The short piece concerning the demolition of vernacular and listed buildings in Northern Ireland (AJ 8.11.01) skirts around what is a very serious, and very depressing, situation.

Among the many issues faced on a daily basis by the Ulster Architectural Heritage Society and recently highlighted in the SAVE report 'Blink and You'll Miss It - Northern Ireland's Heritage in Danger', Austin Williams only chooses to dwell on two - the destruction of vernacular buildings and the delisting of buildings in general in the Province.

Listing criteria are largely based on those used in England so, in many cases, are not appropriate to Northern Ireland's built heritage, where small vernacular buildings are an essential part of the historic landscape. The government-sponsored vandalism that is wiping out an entire layer of history gives, through the inequity of the VAT system, more money to those who knock down their vernacular buildings (to replace them with similar sized bungalows) than to those who want to repair traditional buildings.

The standards by which traditional buildings are judged unfit include staircases that are too steep by modern standards and uneven floor surfaces. The playing field is far from level - it is entirely incorrect to say that these buildings have been 'reasonably destroyed'.
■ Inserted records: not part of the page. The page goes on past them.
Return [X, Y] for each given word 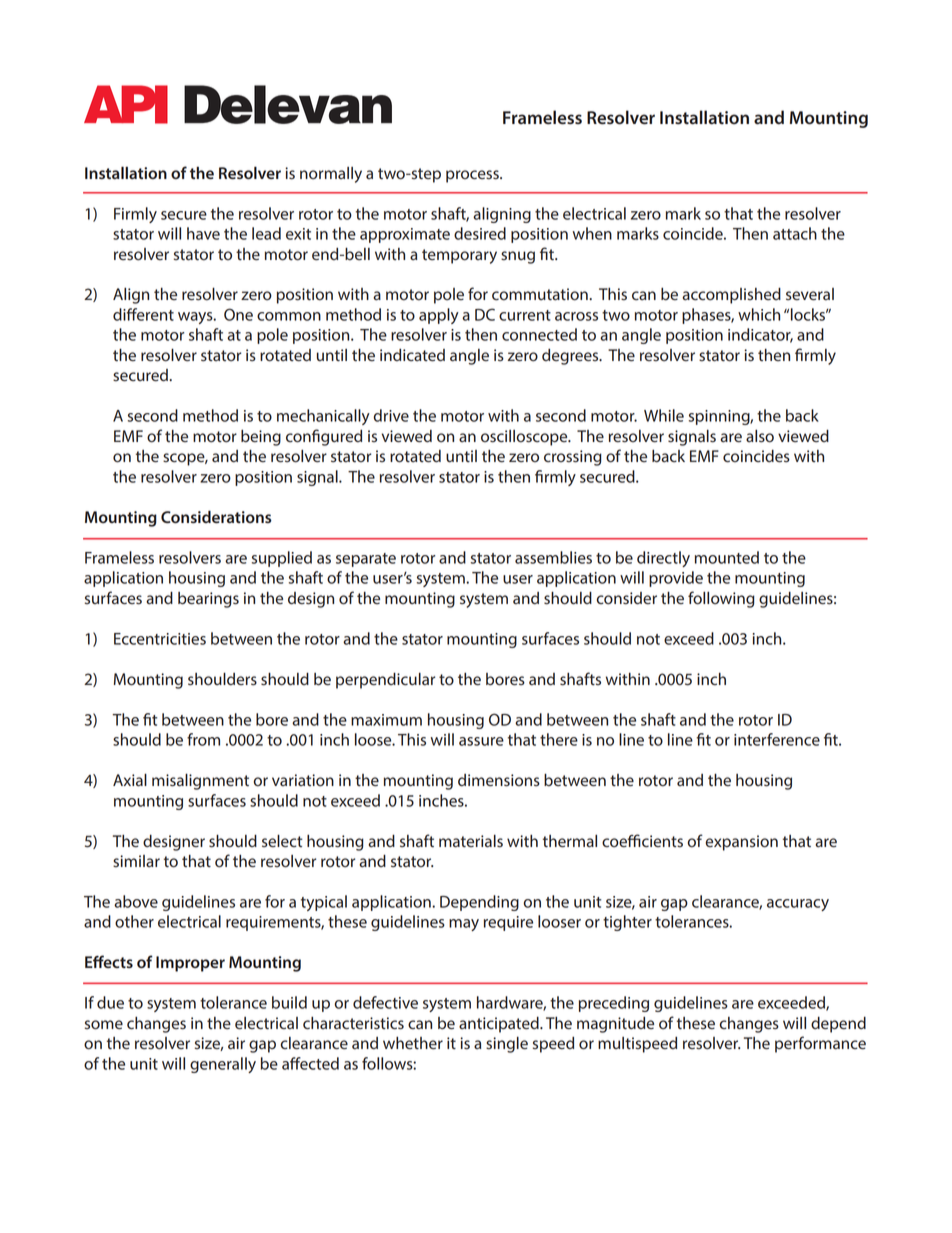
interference [777, 739]
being [261, 438]
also [760, 436]
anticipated [500, 1025]
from [203, 739]
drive [391, 415]
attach [795, 233]
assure [481, 741]
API [126, 104]
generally [223, 1065]
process [473, 176]
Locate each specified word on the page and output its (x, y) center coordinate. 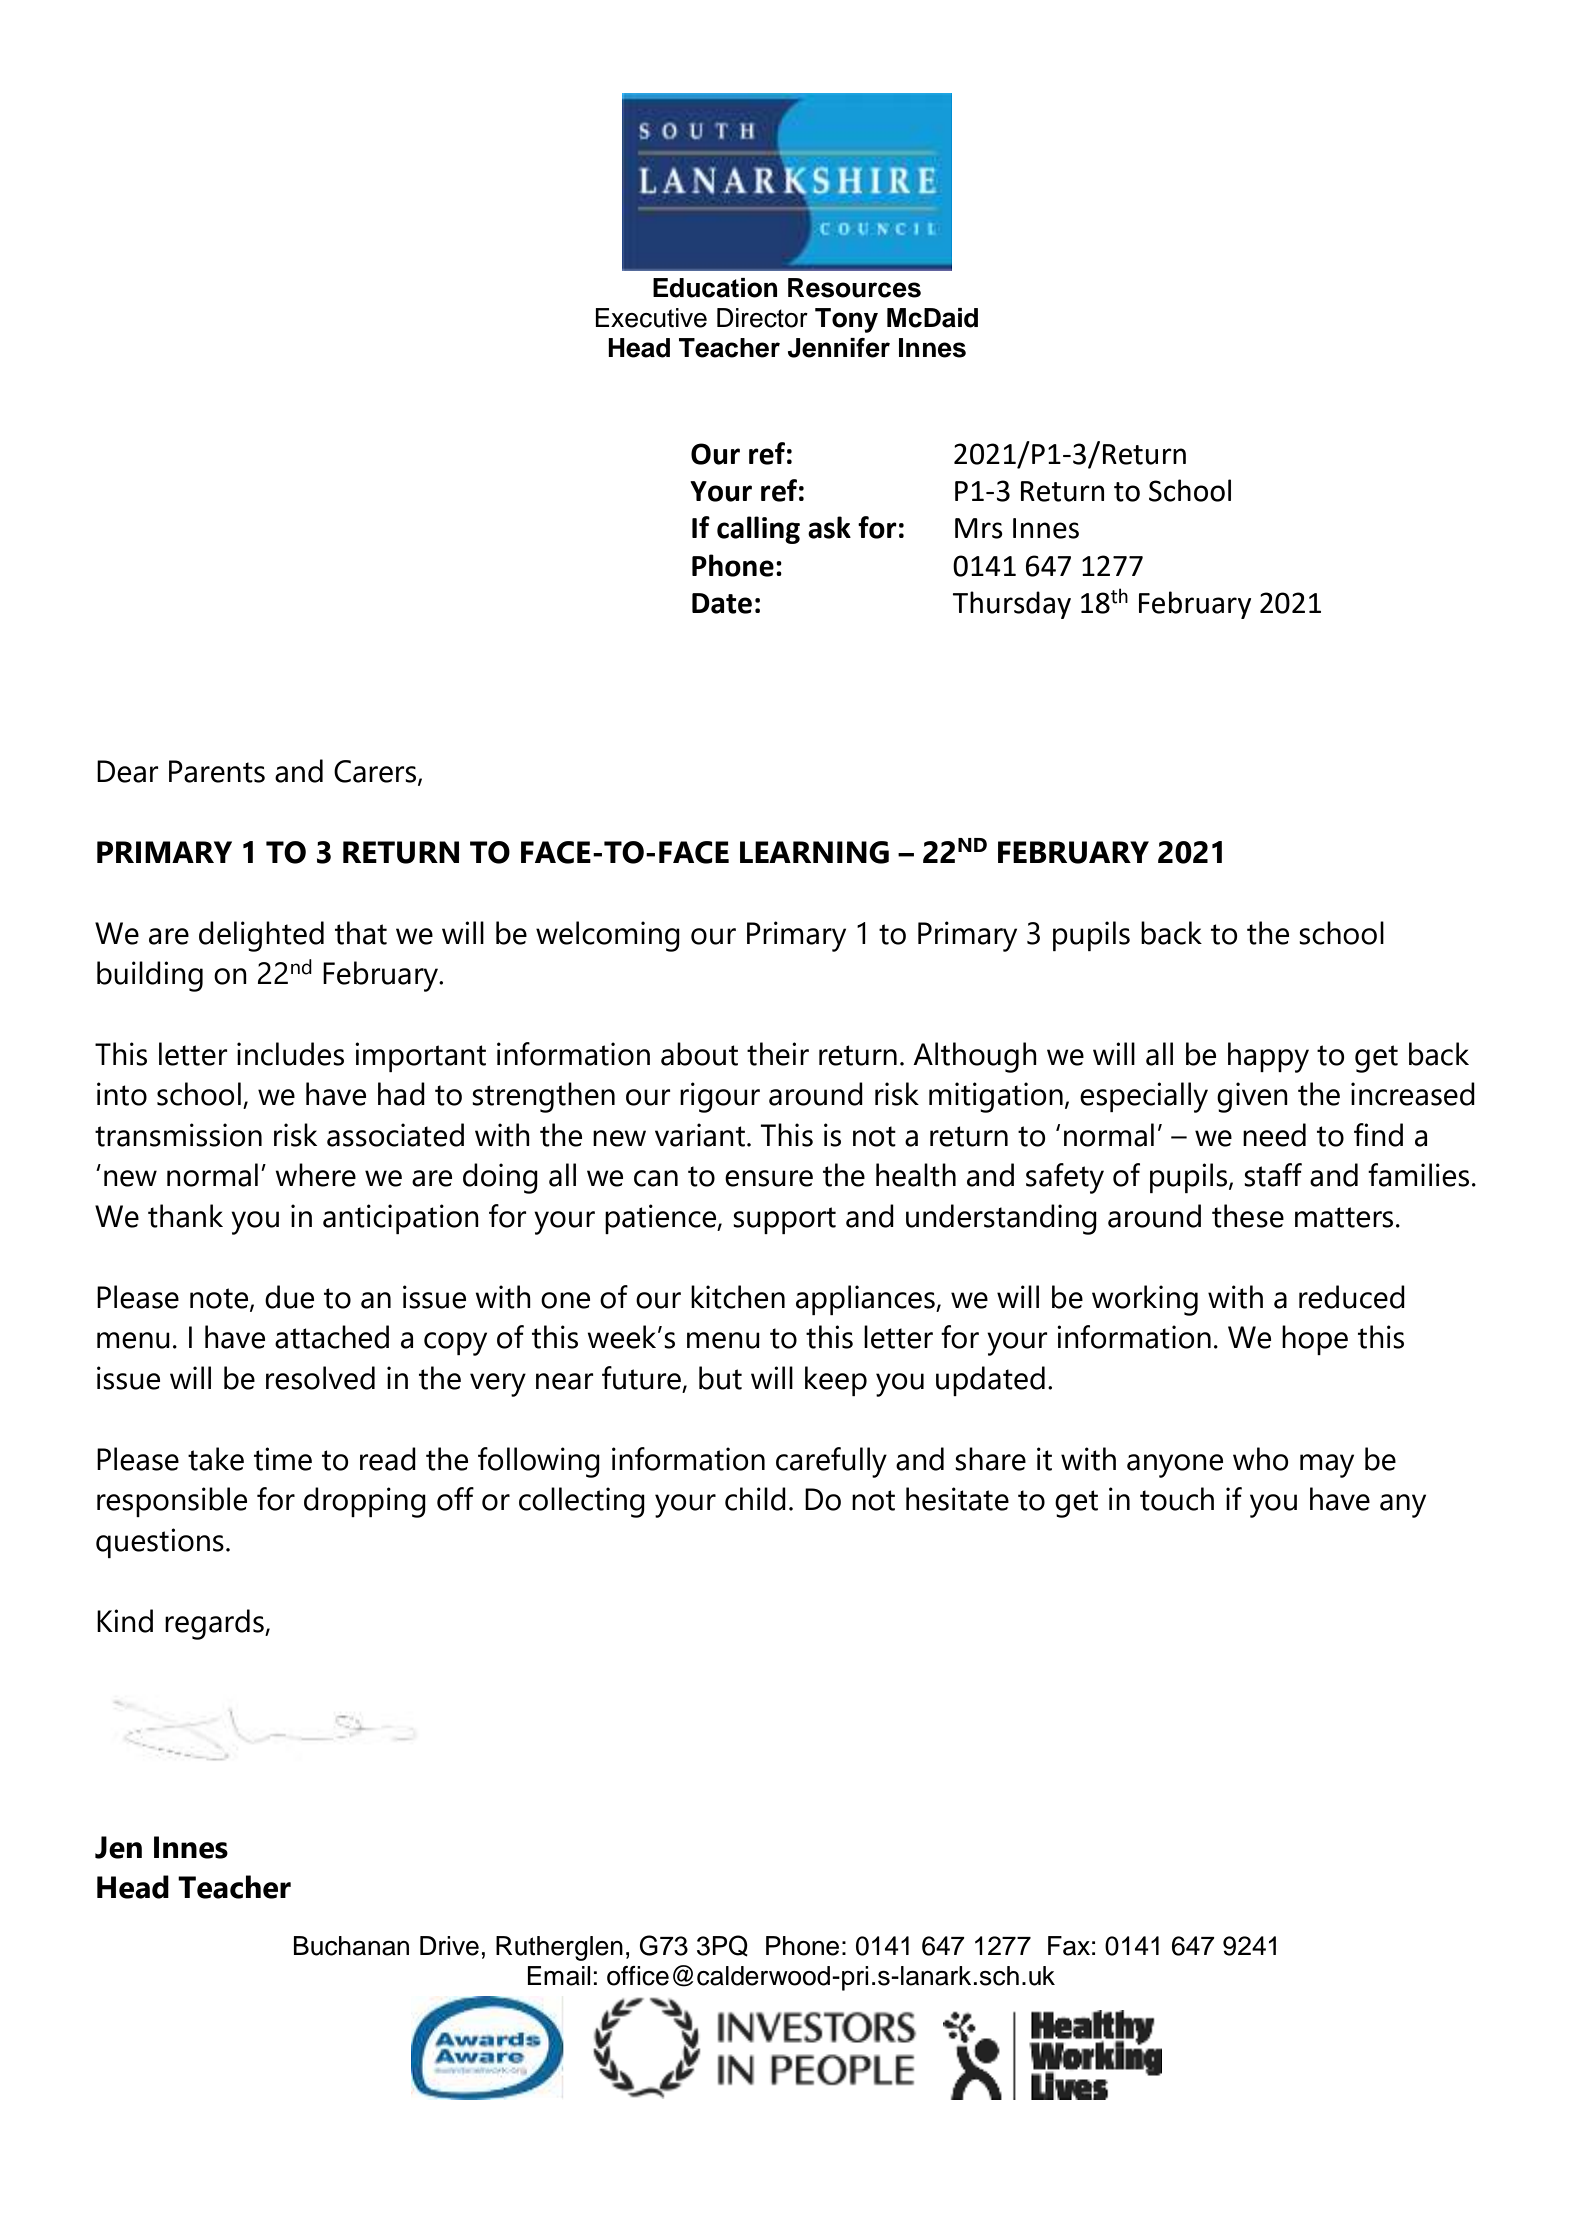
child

The issue of the delisting of historic buildings in the Province is nothing short of scandalous. Buildings have been delisted not because their core historic value has been permanently diminished, but for minor reasons, such as changes in fenestration which could, and should, be reversed. Instead of the owners being punished, it is the buildings that suffer - delisting is usually the signal for demolition and redevelopment.

On top of all this, the resurvey of buildings of historic and architectural significance in Northern Ireland has all but ground to a halt, and while the resurveys in England and Wales have resulted in an overall increase in the number of buildings being granted statutory protection, in Ulster the resurvey has so far led to a decrease.

At the root of this situation is a complete lack of political will to solve the situation. The statutory instruments available for the protection of historic buildings are very rarely used, and the Environment and Heritage Service (the body responsible for the historic environment) is hideously under-funded.

Action is required now but, true to form, the Department of the Environment's response to our report is somewhat overdue.